Researchers analyzed 346 blood samples collected between February and June 2020. Of the 175 pathogens identified, 60% were Gram-negative bacteria, 30.9% Gram-positive, and 9.1% fungal. The most commonly isolated Gram-negative species was Burkholderia cepacia, while coagulase-negative Staphylococcus predominated among Gram-positives. Candida krusei accounted for over half of the fungal isolates.
Antimicrobial susceptibility testing using Kirby-Bauer and Vitek 2 systems revealed alarming resistance trends. Third-generation cephalosporins and penicillins showed the highest resistance rates among bacteria. Klebsiella pneumoniae displayed 71.4% multidrug resistance (MDR), followed by Acinetobacter spp. at 85.7%. Fungal isolates, particularly C. krusei, showed resistance to fluconazole.

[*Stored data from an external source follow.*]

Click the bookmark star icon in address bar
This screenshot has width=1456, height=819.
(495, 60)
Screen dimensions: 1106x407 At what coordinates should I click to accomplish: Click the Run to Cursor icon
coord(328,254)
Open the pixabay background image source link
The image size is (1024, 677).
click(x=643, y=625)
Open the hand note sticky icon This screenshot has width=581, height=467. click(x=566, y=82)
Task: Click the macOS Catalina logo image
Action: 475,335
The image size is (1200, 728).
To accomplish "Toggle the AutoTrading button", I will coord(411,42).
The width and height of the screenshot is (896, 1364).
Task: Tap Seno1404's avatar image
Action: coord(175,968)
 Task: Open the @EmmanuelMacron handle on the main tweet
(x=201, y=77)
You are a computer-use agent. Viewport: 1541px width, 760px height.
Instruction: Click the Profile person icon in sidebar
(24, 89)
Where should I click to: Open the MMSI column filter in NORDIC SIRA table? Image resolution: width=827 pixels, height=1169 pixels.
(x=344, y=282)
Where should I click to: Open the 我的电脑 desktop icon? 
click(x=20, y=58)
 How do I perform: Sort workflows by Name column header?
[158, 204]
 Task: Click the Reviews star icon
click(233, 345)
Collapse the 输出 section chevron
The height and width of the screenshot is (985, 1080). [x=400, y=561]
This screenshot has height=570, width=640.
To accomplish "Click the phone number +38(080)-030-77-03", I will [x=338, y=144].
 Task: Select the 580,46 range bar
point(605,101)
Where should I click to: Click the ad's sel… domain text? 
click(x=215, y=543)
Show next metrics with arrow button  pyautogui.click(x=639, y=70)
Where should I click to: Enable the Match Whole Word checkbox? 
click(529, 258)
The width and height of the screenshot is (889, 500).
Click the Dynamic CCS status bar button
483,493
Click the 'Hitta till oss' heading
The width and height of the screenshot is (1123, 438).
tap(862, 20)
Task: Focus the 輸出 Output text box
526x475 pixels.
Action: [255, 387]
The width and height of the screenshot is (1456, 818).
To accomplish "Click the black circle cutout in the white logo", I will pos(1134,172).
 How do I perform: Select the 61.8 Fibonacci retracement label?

Statistical analysis identified significant associations between bloodstream infections and patient sex (P = 0.007), age (P < 0.001), and use of invasive devices (P = 0.003). The study also noted that K. pneumoniae and Acinetobacter spp. exhibited resistance to multiple classes of antibiotics, including carbapenems and aminoglycosides, raising concern for potential treatment limitations in critical care settings.
The findings call attention to the need for targeted infection control measures, environmental hygiene improvements, and robust local antimicrobial stewardship programs. The authors emphasized that identifying regional pathogen profiles and resistance trends is crucial for guiding empirical therapy and mitigating bloodstream infection–related mortality.